◆ MATERIAL SUPPLIED
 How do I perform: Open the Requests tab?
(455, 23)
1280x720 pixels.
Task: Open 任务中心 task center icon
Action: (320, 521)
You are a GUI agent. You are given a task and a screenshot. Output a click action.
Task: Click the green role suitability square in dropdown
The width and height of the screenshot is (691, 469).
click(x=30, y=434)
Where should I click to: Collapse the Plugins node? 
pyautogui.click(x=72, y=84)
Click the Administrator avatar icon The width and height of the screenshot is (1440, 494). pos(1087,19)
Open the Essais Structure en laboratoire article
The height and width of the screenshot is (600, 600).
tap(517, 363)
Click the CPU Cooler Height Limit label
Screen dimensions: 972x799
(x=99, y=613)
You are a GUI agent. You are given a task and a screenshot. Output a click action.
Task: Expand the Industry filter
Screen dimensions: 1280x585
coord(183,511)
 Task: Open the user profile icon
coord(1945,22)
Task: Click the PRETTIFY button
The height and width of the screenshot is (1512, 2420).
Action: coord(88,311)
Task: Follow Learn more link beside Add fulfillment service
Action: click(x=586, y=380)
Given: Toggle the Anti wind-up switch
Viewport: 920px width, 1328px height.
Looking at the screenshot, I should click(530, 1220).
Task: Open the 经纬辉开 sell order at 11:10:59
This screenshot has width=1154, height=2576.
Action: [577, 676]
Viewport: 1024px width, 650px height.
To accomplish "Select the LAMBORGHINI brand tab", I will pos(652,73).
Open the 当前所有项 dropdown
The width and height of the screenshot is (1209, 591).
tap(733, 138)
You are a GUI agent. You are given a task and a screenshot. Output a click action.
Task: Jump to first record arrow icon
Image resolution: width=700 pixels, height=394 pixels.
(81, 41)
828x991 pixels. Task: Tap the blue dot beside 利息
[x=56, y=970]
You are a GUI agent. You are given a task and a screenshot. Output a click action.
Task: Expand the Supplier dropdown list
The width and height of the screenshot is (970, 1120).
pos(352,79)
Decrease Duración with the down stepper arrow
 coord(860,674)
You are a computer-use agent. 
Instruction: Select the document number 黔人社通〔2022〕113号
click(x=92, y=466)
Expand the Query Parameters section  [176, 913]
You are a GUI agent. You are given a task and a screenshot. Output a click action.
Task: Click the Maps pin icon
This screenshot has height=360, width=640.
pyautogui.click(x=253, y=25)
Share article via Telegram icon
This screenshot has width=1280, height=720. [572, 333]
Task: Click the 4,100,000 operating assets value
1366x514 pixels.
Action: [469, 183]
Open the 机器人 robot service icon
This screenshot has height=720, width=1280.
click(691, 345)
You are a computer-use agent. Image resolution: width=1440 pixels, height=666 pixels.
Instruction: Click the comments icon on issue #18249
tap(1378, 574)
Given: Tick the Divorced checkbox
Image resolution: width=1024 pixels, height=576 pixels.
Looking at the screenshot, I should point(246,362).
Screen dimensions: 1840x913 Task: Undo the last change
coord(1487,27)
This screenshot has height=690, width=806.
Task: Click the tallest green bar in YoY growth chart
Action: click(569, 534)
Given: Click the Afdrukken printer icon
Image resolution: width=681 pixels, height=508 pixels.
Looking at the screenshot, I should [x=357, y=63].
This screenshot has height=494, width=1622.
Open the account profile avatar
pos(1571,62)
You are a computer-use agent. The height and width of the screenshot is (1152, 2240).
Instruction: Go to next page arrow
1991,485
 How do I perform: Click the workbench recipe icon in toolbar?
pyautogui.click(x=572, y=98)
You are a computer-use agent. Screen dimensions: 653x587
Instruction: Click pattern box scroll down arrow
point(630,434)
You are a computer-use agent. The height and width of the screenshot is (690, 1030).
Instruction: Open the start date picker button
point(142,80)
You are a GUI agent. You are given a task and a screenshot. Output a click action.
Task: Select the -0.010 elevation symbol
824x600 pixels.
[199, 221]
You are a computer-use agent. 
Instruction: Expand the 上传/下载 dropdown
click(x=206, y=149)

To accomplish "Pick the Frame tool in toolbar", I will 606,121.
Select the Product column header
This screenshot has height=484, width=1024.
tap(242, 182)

◆ SHORT EXERCISE
Copy out every line of the material above without changing anything.

◆ RESULT OF THIS TASK
 How do I perform: Open the Requests tab?
(455, 23)
1280x720 pixels.
Task: Open 任务中心 task center icon
Action: (320, 521)
You are a GUI agent. You are given a task and a screenshot. Output a click action.
Task: Click the green role suitability square in dropdown
The width and height of the screenshot is (691, 469).
click(x=30, y=434)
Where should I click to: Collapse the Plugins node? 
pyautogui.click(x=72, y=84)
Click the Administrator avatar icon The width and height of the screenshot is (1440, 494). pos(1087,19)
Open the Essais Structure en laboratoire article
The height and width of the screenshot is (600, 600).
tap(517, 363)
Click the CPU Cooler Height Limit label
Screen dimensions: 972x799
(x=99, y=613)
You are a GUI agent. You are given a task and a screenshot. Output a click action.
Task: Expand the Industry filter
Screen dimensions: 1280x585
coord(183,511)
 Task: Open the user profile icon
coord(1945,22)
Task: Click the PRETTIFY button
The height and width of the screenshot is (1512, 2420).
Action: coord(88,311)
Task: Follow Learn more link beside Add fulfillment service
Action: click(x=586, y=380)
Given: Toggle the Anti wind-up switch
Viewport: 920px width, 1328px height.
Looking at the screenshot, I should click(530, 1220).
Task: Open the 经纬辉开 sell order at 11:10:59
This screenshot has width=1154, height=2576.
Action: [577, 676]
Viewport: 1024px width, 650px height.
To accomplish "Select the LAMBORGHINI brand tab", I will pos(652,73).
Open the 当前所有项 dropdown
The width and height of the screenshot is (1209, 591).
tap(733, 138)
You are a GUI agent. You are given a task and a screenshot. Output a click action.
Task: Jump to first record arrow icon
Image resolution: width=700 pixels, height=394 pixels.
(81, 41)
828x991 pixels. Task: Tap the blue dot beside 利息
[x=56, y=970]
You are a GUI agent. You are given a task and a screenshot. Output a click action.
Task: Expand the Supplier dropdown list
The width and height of the screenshot is (970, 1120).
pos(352,79)
Decrease Duración with the down stepper arrow
 coord(860,674)
You are a computer-use agent. 
Instruction: Select the document number 黔人社通〔2022〕113号
click(x=92, y=466)
Expand the Query Parameters section  [176, 913]
You are a GUI agent. You are given a task and a screenshot. Output a click action.
Task: Click the Maps pin icon
This screenshot has height=360, width=640.
pyautogui.click(x=253, y=25)
Share article via Telegram icon
This screenshot has width=1280, height=720. [572, 333]
Task: Click the 4,100,000 operating assets value
1366x514 pixels.
Action: [469, 183]
Open the 机器人 robot service icon
This screenshot has height=720, width=1280.
click(691, 345)
You are a computer-use agent. Image resolution: width=1440 pixels, height=666 pixels.
Instruction: Click the comments icon on issue #18249
tap(1378, 574)
Given: Tick the Divorced checkbox
Image resolution: width=1024 pixels, height=576 pixels.
Looking at the screenshot, I should point(246,362).
Screen dimensions: 1840x913 Task: Undo the last change
coord(1487,27)
This screenshot has height=690, width=806.
Task: Click the tallest green bar in YoY growth chart
Action: click(569, 534)
Given: Click the Afdrukken printer icon
Image resolution: width=681 pixels, height=508 pixels.
Looking at the screenshot, I should [x=357, y=63].
This screenshot has height=494, width=1622.
Open the account profile avatar
pos(1571,62)
You are a computer-use agent. The height and width of the screenshot is (1152, 2240).
Instruction: Go to next page arrow
1991,485
 How do I perform: Click the workbench recipe icon in toolbar?
pyautogui.click(x=572, y=98)
You are a computer-use agent. Screen dimensions: 653x587
Instruction: Click pattern box scroll down arrow
point(630,434)
You are a computer-use agent. The height and width of the screenshot is (690, 1030).
Instruction: Open the start date picker button
point(142,80)
You are a GUI agent. You are given a task and a screenshot. Output a click action.
Task: Select the -0.010 elevation symbol
824x600 pixels.
[199, 221]
You are a computer-use agent. 
Instruction: Expand the 上传/下载 dropdown
click(x=206, y=149)

To accomplish "Pick the Frame tool in toolbar", I will 606,121.
Select the Product column header
This screenshot has height=484, width=1024.
tap(242, 182)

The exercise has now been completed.